→ **FONTE**

Letteratura

«Non sembran neanche poesie»: Raffaello Baldini e Paolo Nori

Intervista allo scrittore italiano, finalista al Premio Strega 2025 con il suo ultimo romanzo “Chiudo la porta e urlo”. Che forse non è neanche un romanzo

  • Ieri, 13:03
  • Ieri, 14:30
Paolo Nori - Imago.jpg
  • IMAGO / Pacific Press
Di: Michele R. Serra 

Paolo Nori sembra divertirsi. Non so se sia davvero così, ma sembra.
Lo scrittore emiliano è alla prima candidatura al premio più importante del panorama letterario italiano, lo Strega, e pochi giorni fa ha mandato a chi lo segue una newsletter che raccontava il piano per vincerlo, ordito da suo fratello Emilio. L’idea è che il fratello lo “tiri sotto con la macchina”, così da provocare un’ondata di solidarietà che porti Paolo a scalzare Andrea Bajani dalla testa della classifica dello Strega (attualmente, Bajani conduce con 280 voti contro 180).
Insomma, dicevo: non so se Nori si diverta davvero, lui, ma senza dubbio scrive cose divertenti. Ed è molto divertente anche il romanzo (che non sembra un romanzo – altro su questo argomento, più giù) per il quale è candidato, appunto, allo Strega. Si intitola Chiudo la porta e urlo, e racconta la vita di Raffaello Baldini, immenso poeta romagnolo.
È la terza volta che Nori scrive di una sua ossessione letteraria: prima è arrivato Sanguina ancora. L’incredibile vita di Fëdor M. Dostoevskij, poi Vi avverto che vivo per l’ultima volta. Noi e Anna Achmatova. Anche questa volta, si raccontano insieme vita e opere dell’autore oggetto dell’indagine, e storie personali di Paolo Nori. Tutto mischiato dentro micro-capitoli brevissimi, fulminanti. Proprio come aveva fatto con Dostoevskij e con Achmatova. Sembra quasi che ci sia un metodo, di cui ho chiesto conto a Paolo Nori, in una pausa del tour dello Strega. Ero convinto che mi avrebbe raccontato come funziona il “metodo Nori”. Invece mi sbagliavo, e lui ha risposto, lapidario: «No, non c’è un metodo».

→ **RIGHE DI DATI**

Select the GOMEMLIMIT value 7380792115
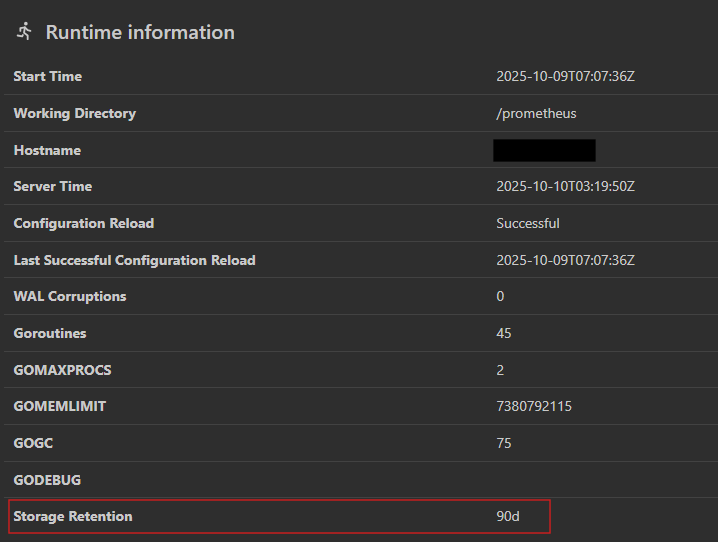The height and width of the screenshot is (542, 718). 534,406

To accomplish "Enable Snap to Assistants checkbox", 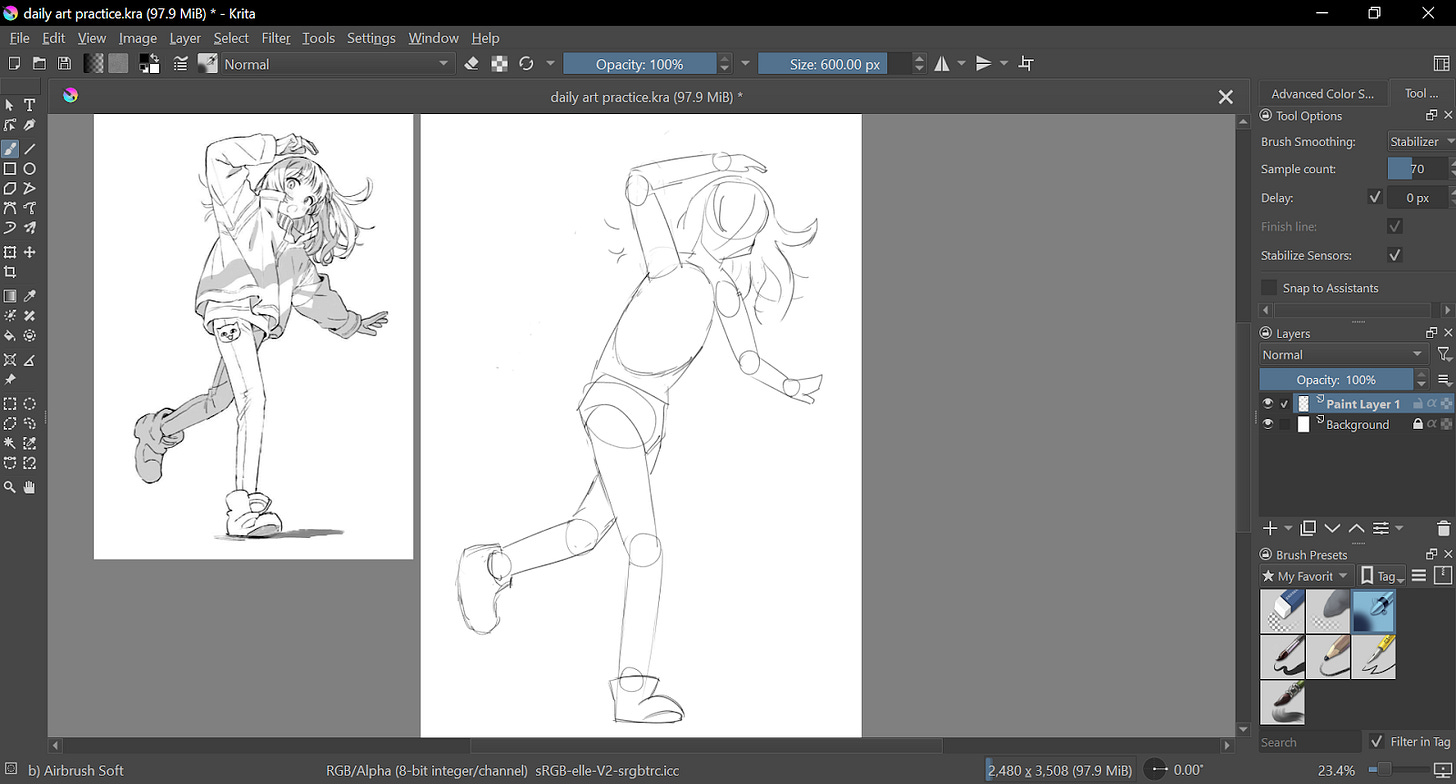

→ **COMPITO DA SVOLGERE**
Stabilisci se ciascuna affermazione concorda con l'articolo su Paolo Nori, rispondendo sì o no e citando testualmente le parole decisive del testo. (a) Nori è alla sua prima candidatura al Premio Strega; (b) Nori guida attualmente la classifica dello Strega; (c) Nori conferma di avere un metodo.

→ **RISPOSTA AL COMPITO**
(a) Sì: "è alla prima candidatura al premio più importante del panorama letterario italiano, lo Strega".
(b) No: "attualmente, Bajani conduce con 280 voti contro 180".
(c) No: "No, non c’è un metodo".